Chicken and Cauliflower Savoyard
Total time: 45 minutes
Savoyard means to be cooked in the manner of Savoy, a mountainous region in the east of France, bordering Switzerland. It usually also means there are runny, sharp cheeses in the sauce. When you pour the sauce over it looks like too much - but it settles down as it bakes ;-)
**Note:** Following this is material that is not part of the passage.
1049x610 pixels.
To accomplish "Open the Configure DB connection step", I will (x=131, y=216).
- 2 chicken breasts - boneless, skinless
- 8oz (240gr) cauliflower, about 1/3 large head
- 1 medium onion
- 1 tsp dried tarragon
- 1 tsp dried thyme
- 1 tbs olive oil
- 1/4 cup (2oz, 60ml) dry white wine
- Cheese Sauce:
1/2 cup (4oz, 120ml) chicken broth
- 1/2 cup (4oz, 120ml) white wine
- 1/2 cup (4oz, 120gr) Greek or plain yogurt
- 1 tbs Dijon mustard
- 1 tsp tarragon
- 1/2 tsp thyme
- 3/4 cup (3oz, 90gr) shredded Gruyère or other strong cheese
- 1 tbs butter
- 1 tbs flour
- For chicken:
- Cut onion in half and slice thinly.
- Cut chicken breasts in half.
- In nonstick skillet heat oil over medium-high heat.
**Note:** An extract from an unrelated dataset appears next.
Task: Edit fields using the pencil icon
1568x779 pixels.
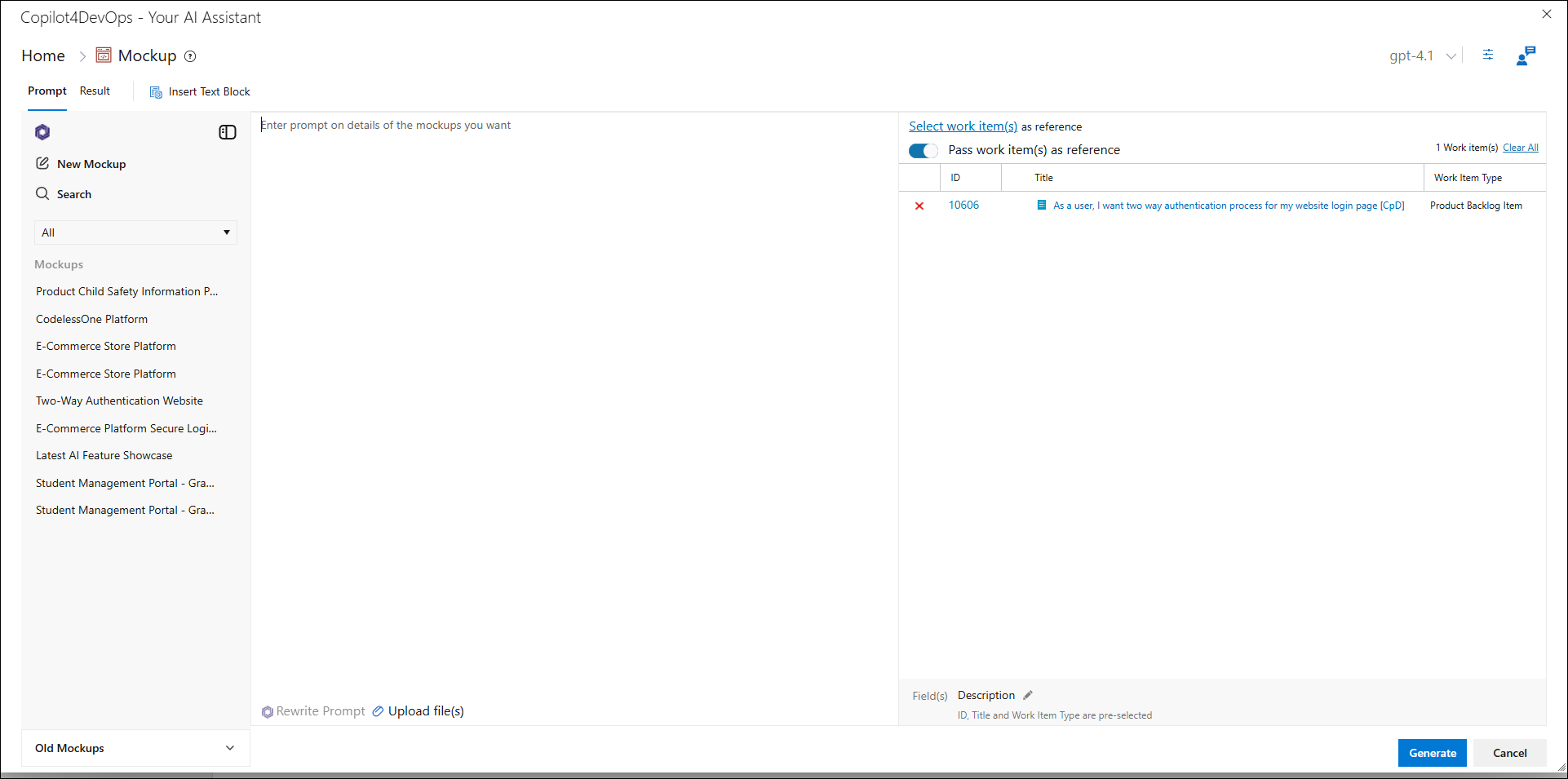Action: (1028, 696)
- Add onion and sauté until tender, about 10 minutes.
- Add tarragon, thyme and chicken breasts and sauté until chicken starts to brown.
- Add 1/4 cup white wine, cover and reduce heat to low. Simmer for 10 minutes.
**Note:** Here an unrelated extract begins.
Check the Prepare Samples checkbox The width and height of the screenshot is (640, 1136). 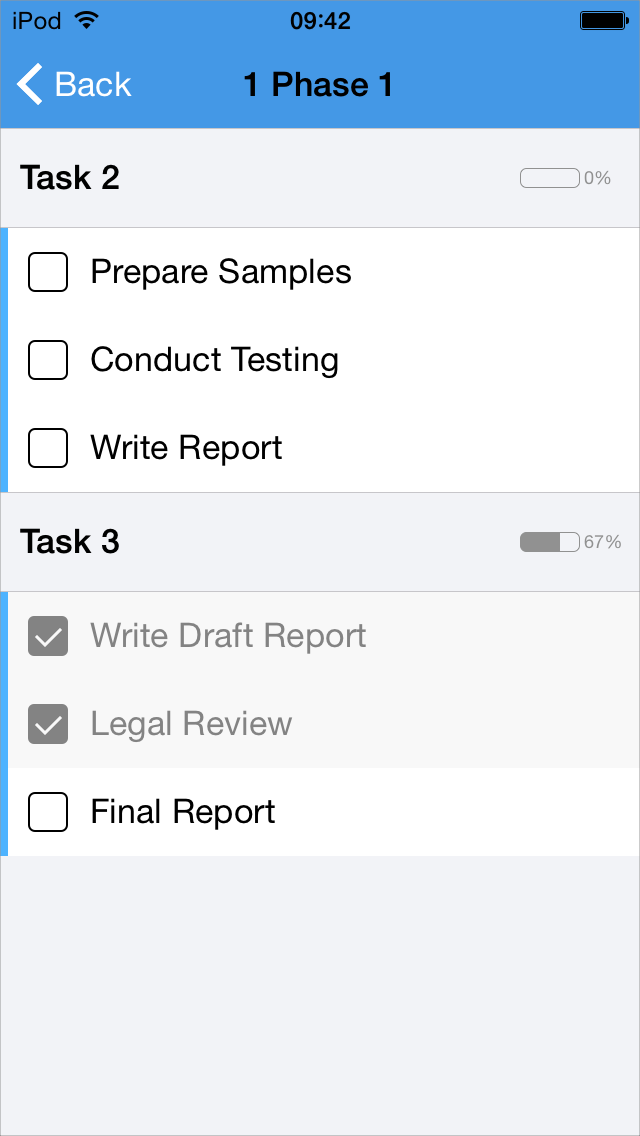point(48,272)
- Cut cauliflower into large florets.
- Put into a steamer over an inch of water and steam for 10 minutes. Remove from heat and set aside.
- For sauce:
- Shred cheese.
- Melt butter in small saucepan over medium heat.
- Add flour and whisk well. Cook flour, whisking, for about 30 seconds.
- Slowly add wine, then stock, whisking constantly, until thickened.
- Bring just to a boil, barely.
- Add yogurt, mustard, herbs and heat through.
- Stir in cheese and cook, stirring, just until cheese is melted. Remove and keep warm.
- To assemble:
- Get a small baking dish (just large enough to hold everything and, if possible, nice enough to go directly to the table).
- With a tongs, remove the onions from the skillet and arrange in the middle of the baking dish.
- Lay the chicken breasts on top and surround with the cauliflower.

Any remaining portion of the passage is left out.